→ EXERCISE TASK
Print the records below word for word, starting with the line that holds "Mark reference number 51957512" and going on through the line that holds "point(124,204)", with both of those lines included. Give only those lines.

** Start **

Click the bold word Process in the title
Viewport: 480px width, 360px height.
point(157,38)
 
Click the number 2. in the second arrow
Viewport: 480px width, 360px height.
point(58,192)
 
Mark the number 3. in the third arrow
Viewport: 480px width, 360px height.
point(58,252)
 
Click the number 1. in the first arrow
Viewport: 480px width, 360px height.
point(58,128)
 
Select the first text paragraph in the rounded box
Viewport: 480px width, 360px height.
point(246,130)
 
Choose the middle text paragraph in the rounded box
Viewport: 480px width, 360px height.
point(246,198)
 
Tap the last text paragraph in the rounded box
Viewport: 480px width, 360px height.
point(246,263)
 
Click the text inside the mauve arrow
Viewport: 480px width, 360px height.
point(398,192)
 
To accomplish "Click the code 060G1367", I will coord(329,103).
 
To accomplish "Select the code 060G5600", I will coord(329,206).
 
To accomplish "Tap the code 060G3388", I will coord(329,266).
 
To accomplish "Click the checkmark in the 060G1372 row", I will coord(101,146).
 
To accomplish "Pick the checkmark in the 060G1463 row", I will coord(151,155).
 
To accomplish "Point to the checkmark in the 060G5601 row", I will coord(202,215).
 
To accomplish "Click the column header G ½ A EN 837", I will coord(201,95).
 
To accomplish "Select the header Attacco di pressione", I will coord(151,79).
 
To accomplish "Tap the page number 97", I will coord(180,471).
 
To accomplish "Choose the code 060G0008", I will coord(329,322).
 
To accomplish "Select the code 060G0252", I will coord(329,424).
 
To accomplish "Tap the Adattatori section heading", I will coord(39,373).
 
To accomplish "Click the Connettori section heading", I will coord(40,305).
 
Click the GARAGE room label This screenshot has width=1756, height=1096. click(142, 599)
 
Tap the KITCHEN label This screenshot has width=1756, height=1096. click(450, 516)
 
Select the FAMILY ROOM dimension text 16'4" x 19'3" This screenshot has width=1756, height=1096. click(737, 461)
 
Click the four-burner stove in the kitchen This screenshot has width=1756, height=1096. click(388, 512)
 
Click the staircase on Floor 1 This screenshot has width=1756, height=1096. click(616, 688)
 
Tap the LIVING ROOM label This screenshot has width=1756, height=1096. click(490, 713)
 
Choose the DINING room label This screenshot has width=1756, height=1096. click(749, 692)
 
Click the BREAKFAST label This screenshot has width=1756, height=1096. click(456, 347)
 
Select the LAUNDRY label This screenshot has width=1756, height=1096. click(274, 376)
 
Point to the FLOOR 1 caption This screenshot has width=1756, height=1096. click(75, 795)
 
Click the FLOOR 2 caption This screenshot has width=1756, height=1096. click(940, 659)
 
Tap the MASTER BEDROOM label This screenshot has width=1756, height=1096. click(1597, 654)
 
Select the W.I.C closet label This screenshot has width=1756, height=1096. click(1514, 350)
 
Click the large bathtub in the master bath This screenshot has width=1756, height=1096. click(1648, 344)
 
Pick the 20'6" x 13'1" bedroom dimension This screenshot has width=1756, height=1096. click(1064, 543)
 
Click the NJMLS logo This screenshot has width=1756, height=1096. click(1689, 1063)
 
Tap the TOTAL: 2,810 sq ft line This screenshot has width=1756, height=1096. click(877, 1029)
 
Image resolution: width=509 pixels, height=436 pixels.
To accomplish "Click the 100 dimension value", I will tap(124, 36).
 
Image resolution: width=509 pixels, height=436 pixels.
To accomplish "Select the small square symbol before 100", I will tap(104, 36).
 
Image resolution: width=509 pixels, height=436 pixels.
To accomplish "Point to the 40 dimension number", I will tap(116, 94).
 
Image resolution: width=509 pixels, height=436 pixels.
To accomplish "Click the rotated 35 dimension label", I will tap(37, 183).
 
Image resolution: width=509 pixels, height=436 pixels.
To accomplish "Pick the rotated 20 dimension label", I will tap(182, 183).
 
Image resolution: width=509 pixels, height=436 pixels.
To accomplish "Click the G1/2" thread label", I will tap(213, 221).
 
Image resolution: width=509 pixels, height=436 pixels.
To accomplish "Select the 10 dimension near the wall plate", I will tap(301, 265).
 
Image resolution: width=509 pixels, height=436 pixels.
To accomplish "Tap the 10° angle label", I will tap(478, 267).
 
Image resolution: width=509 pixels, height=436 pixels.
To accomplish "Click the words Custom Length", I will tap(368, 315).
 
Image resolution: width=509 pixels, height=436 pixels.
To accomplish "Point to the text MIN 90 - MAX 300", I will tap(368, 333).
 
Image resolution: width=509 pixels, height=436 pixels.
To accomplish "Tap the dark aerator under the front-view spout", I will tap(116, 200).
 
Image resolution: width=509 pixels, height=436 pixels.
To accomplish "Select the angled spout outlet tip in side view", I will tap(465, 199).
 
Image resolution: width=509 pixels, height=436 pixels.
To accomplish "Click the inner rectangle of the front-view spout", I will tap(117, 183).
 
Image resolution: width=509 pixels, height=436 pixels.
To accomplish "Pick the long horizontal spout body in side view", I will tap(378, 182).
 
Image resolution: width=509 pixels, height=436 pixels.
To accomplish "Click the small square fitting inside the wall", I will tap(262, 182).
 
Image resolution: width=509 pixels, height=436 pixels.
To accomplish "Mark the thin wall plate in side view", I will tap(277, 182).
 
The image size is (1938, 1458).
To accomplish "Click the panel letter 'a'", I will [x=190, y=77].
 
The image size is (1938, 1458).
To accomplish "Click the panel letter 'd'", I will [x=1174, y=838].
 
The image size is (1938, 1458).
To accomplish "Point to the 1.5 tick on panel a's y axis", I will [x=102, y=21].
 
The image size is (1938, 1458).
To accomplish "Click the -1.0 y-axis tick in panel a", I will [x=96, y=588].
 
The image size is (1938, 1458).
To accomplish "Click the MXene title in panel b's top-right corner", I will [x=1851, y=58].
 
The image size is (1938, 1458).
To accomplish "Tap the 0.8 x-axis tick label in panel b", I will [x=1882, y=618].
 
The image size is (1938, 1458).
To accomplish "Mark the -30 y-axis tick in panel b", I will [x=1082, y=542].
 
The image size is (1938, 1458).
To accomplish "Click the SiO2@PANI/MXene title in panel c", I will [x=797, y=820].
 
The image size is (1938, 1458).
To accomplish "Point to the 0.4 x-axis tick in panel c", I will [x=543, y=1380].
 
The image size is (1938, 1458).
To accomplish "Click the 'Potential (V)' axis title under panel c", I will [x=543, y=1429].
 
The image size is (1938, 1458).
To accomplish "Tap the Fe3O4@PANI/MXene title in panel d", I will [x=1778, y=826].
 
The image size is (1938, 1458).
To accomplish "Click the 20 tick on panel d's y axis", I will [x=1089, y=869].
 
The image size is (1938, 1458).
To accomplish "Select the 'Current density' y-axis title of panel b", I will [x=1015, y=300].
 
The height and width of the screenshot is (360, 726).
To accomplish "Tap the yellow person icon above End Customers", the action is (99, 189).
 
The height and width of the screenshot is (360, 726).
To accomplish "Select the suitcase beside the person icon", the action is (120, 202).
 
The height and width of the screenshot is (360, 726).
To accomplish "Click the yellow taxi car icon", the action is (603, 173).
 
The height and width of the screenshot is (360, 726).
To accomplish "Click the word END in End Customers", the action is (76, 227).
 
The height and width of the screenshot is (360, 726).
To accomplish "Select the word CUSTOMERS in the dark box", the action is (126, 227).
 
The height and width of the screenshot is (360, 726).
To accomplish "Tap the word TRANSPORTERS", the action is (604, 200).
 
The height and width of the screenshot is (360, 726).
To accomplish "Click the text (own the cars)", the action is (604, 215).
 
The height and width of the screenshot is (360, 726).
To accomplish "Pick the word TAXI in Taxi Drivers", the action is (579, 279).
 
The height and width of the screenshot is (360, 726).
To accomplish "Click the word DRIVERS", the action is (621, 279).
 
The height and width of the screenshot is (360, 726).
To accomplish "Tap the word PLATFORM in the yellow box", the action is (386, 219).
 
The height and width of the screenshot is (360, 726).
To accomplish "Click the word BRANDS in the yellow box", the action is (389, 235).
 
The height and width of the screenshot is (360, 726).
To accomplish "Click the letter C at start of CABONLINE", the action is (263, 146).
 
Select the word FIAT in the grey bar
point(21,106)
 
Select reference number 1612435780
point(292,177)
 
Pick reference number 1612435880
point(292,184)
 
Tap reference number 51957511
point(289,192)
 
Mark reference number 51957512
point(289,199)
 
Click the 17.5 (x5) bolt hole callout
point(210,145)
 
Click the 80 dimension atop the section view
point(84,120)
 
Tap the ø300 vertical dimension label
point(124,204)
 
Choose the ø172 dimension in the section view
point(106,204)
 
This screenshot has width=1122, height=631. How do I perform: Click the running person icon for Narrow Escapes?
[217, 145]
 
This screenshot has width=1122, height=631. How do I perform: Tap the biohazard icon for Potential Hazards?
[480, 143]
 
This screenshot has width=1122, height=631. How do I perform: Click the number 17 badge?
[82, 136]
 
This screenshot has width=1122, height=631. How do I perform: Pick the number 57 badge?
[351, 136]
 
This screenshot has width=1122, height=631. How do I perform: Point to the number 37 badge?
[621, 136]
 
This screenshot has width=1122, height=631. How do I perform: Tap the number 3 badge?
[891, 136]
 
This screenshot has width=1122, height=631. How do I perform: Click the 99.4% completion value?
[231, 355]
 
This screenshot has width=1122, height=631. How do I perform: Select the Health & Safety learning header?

** End **

→ FULL ANSWER
Mark reference number 51957512
point(289,199)
 
Click the 17.5 (x5) bolt hole callout
point(210,145)
 
Click the 80 dimension atop the section view
point(84,120)
 
Tap the ø300 vertical dimension label
point(124,204)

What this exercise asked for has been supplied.